Advanced Reading Therapy
Reading aloud removes the pressure to think of what to say, but the quantity of words is greater and vocabulary is more diverse. Read each passage in Advanced Reading Therapy aloud before answering the comprehension questions, focusing on rate, volume, breath, and diction when speaking. On-screen recording is available so you can listen to yourself read after the fact.

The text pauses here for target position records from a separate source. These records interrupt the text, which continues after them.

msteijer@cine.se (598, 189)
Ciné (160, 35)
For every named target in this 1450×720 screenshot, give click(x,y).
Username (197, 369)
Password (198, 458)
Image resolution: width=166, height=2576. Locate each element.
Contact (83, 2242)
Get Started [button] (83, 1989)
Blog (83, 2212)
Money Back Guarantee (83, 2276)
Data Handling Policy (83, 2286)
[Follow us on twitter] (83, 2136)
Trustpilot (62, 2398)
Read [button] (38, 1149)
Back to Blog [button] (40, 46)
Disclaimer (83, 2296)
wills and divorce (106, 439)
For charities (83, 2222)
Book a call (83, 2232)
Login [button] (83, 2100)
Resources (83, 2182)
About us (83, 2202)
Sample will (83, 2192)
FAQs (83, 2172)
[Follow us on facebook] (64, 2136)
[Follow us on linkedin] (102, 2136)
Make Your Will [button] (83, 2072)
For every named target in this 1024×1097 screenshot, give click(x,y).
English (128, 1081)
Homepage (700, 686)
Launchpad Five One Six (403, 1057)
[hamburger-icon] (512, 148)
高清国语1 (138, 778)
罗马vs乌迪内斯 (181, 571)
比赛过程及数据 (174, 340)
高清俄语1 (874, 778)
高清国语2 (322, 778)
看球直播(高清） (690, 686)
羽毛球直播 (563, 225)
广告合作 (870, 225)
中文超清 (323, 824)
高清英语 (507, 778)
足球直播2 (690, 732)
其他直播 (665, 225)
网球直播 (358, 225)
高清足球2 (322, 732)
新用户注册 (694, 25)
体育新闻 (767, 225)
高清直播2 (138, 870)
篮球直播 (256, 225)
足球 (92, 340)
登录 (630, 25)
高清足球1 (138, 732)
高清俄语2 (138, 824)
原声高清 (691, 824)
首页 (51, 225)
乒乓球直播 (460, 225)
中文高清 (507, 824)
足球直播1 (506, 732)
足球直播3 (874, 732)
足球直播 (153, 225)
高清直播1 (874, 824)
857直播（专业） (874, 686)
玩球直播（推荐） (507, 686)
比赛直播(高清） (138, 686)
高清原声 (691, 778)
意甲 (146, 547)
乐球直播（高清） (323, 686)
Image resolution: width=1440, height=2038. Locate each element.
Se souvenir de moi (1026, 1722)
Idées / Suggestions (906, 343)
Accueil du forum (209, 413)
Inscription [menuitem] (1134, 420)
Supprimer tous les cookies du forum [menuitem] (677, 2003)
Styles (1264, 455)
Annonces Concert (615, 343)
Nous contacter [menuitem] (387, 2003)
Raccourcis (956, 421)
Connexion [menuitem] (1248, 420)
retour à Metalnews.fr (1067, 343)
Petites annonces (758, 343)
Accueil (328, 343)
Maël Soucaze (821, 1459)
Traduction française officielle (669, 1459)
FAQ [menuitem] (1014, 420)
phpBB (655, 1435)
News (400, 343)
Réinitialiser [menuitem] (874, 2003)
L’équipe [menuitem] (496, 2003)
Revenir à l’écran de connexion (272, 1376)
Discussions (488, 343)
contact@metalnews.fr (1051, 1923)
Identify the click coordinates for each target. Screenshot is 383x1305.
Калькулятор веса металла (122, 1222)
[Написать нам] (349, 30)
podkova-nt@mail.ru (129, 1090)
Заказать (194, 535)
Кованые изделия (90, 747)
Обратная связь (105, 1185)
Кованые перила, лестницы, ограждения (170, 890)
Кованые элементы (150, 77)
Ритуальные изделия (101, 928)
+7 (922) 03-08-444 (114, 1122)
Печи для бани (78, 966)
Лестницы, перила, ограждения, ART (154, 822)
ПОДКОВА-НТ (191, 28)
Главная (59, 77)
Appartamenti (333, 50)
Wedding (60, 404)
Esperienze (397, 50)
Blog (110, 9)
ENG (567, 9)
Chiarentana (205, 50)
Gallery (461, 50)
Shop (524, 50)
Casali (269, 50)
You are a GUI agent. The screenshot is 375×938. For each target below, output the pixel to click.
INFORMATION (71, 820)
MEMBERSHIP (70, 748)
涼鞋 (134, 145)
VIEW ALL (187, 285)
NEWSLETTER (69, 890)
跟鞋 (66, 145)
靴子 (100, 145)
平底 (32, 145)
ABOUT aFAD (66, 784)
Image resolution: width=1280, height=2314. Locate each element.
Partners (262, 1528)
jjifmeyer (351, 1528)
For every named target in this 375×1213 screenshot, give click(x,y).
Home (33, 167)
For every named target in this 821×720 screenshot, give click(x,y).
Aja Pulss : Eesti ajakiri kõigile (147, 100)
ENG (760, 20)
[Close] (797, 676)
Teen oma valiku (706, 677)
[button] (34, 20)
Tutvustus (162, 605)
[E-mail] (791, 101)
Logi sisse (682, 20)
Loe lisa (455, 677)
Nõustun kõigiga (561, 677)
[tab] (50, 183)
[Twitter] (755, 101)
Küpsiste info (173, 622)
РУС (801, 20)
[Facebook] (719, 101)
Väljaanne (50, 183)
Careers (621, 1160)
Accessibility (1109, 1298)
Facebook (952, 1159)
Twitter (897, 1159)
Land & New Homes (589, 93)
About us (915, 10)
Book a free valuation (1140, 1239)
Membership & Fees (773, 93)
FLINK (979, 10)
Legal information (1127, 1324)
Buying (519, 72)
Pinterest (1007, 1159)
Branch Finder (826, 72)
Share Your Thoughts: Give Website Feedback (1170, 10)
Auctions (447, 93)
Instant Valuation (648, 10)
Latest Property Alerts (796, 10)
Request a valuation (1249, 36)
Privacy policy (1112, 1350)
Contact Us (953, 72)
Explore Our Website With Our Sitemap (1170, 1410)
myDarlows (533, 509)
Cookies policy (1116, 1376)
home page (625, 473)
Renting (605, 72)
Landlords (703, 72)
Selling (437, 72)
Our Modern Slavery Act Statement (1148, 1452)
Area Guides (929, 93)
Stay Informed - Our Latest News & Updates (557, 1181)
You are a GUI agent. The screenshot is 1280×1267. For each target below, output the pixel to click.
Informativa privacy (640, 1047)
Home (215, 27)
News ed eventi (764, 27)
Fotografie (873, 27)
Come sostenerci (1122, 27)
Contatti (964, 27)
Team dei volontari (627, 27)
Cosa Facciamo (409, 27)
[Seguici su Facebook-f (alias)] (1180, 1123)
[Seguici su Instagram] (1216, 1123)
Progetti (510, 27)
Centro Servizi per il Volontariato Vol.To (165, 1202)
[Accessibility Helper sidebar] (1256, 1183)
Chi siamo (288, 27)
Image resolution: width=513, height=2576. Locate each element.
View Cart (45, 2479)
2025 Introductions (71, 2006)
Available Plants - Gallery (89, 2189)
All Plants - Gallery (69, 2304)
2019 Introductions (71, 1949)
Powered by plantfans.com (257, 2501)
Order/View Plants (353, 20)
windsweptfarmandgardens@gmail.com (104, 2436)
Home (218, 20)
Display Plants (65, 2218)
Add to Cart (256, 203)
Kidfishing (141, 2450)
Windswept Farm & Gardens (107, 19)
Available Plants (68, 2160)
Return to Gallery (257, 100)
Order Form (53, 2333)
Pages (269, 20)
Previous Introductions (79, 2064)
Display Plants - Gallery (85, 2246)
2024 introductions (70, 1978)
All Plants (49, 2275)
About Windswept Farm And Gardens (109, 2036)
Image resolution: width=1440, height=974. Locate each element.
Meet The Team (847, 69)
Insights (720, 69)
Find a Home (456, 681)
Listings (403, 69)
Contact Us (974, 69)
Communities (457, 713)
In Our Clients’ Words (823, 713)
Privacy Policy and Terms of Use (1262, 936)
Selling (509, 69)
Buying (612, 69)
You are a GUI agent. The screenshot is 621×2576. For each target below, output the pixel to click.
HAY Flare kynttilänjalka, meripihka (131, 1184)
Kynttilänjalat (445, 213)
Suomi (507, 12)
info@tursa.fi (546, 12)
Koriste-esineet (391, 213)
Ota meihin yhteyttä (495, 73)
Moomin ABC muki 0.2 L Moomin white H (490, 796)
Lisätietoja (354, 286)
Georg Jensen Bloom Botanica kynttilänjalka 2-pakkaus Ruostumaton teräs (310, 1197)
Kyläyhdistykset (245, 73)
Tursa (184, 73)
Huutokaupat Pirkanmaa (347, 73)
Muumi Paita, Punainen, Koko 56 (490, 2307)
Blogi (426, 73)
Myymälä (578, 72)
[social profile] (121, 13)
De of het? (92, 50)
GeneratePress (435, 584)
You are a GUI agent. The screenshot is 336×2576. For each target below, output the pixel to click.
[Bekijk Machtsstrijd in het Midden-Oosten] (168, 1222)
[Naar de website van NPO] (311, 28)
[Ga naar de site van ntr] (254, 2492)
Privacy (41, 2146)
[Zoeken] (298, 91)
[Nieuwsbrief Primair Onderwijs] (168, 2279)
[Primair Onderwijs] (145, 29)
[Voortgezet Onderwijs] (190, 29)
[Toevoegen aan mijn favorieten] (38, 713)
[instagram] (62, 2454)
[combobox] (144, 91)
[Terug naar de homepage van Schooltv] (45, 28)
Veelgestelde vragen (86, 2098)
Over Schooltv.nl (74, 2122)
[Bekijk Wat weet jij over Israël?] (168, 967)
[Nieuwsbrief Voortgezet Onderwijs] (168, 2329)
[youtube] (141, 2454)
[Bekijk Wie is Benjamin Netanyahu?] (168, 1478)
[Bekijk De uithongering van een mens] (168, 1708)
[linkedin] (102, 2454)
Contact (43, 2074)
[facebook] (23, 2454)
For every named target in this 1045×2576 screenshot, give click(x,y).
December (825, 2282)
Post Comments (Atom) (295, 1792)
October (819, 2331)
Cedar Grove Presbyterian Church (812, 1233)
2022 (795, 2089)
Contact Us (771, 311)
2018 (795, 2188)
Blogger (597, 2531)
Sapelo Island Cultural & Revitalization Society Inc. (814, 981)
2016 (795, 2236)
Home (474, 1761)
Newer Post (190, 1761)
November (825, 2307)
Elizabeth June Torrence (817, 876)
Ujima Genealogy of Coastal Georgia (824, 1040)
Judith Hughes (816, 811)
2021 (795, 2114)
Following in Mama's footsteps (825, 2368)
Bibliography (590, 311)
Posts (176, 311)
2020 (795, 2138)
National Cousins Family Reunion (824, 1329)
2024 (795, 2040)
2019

Advanced Comprehension Therapy
Read each sentence or direction aloud as clearly as you can before tapping the answer in Advanced Comprehension Therapy. To add a memory component to the task, repeat what you hear using the Listen mode, with no text on the screen to read. Now you’ll have to both remember and speak clearly!
Advanced Writing Therapy
For those who have not yet recovered their speech to a degree that is functional for conversation, writing may be the best way to communicate. Advanced Writing Therapy works on typing skills at the word, sentence, and paragraph level. Practice typing common text or chat messages or composing simple emails. Typing has several advantages over handwriting as the text can be read aloud by a device or app as alternative and augmentative communication (AAC).